══ Data in this exercise

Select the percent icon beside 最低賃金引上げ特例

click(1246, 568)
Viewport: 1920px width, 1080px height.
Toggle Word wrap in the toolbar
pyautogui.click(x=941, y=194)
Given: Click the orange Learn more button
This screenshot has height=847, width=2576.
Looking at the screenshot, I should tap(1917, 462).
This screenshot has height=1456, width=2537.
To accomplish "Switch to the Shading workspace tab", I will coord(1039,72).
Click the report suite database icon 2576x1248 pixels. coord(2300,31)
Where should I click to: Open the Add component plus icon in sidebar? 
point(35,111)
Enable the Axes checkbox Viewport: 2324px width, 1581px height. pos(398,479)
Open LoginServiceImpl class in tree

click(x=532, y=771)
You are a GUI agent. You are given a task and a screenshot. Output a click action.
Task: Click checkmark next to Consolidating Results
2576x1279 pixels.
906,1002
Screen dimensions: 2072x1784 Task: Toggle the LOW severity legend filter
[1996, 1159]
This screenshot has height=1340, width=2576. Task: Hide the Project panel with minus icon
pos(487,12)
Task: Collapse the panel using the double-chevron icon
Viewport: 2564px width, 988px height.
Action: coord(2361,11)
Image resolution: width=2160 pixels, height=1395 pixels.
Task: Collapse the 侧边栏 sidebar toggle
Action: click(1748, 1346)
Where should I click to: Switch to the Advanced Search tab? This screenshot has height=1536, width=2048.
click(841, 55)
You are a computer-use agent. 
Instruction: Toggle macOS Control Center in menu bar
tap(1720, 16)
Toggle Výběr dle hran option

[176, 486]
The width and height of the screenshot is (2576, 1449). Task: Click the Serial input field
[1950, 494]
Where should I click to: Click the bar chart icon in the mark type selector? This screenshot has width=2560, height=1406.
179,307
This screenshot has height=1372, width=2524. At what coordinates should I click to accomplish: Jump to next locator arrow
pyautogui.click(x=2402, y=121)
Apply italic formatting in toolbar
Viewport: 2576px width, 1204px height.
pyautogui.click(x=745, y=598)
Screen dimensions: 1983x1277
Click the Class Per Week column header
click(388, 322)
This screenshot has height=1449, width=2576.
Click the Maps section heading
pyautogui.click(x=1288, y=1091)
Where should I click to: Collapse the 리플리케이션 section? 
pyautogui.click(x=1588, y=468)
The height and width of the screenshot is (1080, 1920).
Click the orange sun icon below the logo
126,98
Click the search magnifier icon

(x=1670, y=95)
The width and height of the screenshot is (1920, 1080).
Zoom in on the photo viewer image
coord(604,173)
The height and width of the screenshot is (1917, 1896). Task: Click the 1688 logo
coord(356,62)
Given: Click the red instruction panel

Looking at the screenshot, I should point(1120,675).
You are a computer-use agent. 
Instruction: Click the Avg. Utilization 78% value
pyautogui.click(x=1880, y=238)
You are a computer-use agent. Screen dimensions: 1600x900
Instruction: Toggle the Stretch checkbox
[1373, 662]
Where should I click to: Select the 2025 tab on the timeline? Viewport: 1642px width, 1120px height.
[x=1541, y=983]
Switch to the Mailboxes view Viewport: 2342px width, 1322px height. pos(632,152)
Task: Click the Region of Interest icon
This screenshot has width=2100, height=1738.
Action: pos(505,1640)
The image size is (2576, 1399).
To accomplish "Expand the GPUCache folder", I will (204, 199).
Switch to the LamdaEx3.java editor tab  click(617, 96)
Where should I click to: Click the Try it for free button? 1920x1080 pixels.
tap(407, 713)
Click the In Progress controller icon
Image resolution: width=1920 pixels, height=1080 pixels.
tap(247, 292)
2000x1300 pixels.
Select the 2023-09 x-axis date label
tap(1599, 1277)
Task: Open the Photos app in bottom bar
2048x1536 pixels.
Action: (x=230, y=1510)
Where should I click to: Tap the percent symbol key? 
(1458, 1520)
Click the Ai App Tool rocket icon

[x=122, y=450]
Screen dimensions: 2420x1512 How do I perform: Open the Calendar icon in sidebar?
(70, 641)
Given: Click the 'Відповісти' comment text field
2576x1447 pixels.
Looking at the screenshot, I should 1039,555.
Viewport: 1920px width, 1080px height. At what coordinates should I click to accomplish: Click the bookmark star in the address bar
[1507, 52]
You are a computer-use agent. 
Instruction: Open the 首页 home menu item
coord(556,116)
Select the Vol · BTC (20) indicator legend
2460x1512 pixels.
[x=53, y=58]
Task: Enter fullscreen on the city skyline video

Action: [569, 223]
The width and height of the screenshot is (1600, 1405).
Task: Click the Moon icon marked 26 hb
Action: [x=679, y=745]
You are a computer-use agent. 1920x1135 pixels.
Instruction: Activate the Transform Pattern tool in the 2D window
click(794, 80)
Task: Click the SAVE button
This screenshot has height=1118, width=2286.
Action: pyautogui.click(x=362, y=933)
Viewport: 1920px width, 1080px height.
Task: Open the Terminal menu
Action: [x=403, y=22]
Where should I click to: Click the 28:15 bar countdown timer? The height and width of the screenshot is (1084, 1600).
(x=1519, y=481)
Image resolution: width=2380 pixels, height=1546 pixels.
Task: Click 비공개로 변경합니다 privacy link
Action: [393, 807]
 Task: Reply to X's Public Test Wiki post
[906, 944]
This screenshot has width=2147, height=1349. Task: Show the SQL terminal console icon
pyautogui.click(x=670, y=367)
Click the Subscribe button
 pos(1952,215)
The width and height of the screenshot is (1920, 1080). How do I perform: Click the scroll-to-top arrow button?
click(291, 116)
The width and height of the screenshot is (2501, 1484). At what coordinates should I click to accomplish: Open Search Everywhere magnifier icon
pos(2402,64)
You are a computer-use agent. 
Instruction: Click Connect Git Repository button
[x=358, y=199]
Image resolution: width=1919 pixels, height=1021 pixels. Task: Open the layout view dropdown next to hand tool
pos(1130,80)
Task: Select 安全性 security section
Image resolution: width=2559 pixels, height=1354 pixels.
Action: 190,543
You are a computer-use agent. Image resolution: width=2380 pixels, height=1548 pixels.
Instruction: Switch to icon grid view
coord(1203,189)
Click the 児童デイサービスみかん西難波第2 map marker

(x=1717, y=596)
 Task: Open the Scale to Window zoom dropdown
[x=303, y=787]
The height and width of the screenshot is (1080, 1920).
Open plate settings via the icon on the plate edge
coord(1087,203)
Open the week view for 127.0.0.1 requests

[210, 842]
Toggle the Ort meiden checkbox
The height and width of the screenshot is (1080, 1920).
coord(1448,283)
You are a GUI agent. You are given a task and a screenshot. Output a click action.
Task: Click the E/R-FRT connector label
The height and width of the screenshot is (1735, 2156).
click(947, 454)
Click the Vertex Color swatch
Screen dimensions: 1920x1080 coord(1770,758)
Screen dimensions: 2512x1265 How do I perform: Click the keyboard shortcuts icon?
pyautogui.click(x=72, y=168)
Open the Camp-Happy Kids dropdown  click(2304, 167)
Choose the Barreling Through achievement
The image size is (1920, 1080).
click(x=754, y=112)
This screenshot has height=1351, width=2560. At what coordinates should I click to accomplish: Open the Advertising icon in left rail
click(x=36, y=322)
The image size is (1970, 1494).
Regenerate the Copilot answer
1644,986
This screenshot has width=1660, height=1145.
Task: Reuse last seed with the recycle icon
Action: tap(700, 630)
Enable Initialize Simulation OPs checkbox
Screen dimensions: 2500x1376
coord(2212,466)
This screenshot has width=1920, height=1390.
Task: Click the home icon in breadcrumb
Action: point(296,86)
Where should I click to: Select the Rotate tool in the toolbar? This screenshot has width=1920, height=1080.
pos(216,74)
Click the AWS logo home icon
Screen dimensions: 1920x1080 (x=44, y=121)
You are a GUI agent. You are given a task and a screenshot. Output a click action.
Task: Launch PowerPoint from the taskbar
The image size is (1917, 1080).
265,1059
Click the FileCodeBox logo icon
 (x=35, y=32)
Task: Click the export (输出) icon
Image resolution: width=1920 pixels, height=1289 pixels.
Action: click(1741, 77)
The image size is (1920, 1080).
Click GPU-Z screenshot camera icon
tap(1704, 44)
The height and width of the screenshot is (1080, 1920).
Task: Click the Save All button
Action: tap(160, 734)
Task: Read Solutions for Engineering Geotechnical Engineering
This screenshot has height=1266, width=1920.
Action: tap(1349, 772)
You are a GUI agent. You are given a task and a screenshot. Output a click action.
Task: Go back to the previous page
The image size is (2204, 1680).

════

The task: Wherever the word "will" appears in the entries above, copy that whole line.

Result for this exercise:
To accomplish "Switch to the Shading workspace tab", I will coord(1039,72).
To accomplish "Expand the GPUCache folder", I will (204, 199).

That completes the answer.